2. Archived Backup: The focus of this back-up is to be able to withstand a regional catastrophe, or be able to revert to a previous version of the data in case of corruption that has affected the hot-backup.
Hot Backup Strategy
For the hot backup we are using MySQL replication to run a slave server that is always in sync with the master. This is useful for 2 reasons:
1. If there is a failure on the master’s hard drive, then we can switch over to the slave without any down-time or loss of data.
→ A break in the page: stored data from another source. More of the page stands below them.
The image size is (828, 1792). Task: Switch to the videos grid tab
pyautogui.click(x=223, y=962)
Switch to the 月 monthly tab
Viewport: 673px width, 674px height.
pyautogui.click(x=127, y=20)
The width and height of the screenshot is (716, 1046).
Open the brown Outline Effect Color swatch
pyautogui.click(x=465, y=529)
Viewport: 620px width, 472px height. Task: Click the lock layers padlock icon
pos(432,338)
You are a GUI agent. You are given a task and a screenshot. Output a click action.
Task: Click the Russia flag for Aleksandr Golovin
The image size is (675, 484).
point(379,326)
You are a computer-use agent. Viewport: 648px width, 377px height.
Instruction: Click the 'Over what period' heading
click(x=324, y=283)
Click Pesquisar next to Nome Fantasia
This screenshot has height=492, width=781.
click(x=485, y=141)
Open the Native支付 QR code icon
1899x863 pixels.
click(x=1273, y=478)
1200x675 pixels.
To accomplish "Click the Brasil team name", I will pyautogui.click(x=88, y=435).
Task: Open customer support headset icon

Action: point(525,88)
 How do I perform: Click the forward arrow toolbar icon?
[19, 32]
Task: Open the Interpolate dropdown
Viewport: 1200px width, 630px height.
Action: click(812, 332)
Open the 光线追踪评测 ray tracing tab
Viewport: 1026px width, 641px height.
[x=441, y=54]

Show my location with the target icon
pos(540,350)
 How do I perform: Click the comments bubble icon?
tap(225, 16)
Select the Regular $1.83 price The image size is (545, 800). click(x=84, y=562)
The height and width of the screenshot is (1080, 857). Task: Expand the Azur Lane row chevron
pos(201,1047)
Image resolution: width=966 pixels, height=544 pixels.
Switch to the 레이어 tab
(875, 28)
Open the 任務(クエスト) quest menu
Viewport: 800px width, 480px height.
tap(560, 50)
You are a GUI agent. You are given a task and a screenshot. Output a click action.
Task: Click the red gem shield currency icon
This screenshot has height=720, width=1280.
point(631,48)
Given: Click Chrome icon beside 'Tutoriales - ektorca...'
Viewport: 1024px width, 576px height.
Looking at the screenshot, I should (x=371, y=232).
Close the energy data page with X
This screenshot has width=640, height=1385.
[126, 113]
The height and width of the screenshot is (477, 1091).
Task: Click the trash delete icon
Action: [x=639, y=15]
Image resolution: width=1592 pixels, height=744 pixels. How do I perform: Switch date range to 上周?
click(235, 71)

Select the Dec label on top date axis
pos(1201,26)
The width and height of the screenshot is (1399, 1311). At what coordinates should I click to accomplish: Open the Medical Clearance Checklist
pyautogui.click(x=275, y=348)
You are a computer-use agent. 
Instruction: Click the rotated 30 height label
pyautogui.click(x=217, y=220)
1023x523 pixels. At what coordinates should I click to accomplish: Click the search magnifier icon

2. If we need to produce a snapshot of the data (and shut down the server temporarily) it is easier to work off of this slave so that the live site never needs to be turned off for backup maintenance.
Archived Backup Strategy
We are running our more critical sites on Amazon’s Elastic Computing Cloud service (EC2) because of its ease of scalability and redundancy. We are using the Elastic Block Storage (EBS) for the file systems which store both the application files and the database data. This makes it easy for us to take snapshots of the drives at any point in time. For our database backups, we periodically take a snapshot of the EBS volume containing our database data. (First we set a read lock on the database and records the master status so we know exactly which point in the binary log this snapshot refers to). If there is a failure at any point in time, we just load in the most recent snapshot, then rebuild the data incrementally using the binary log.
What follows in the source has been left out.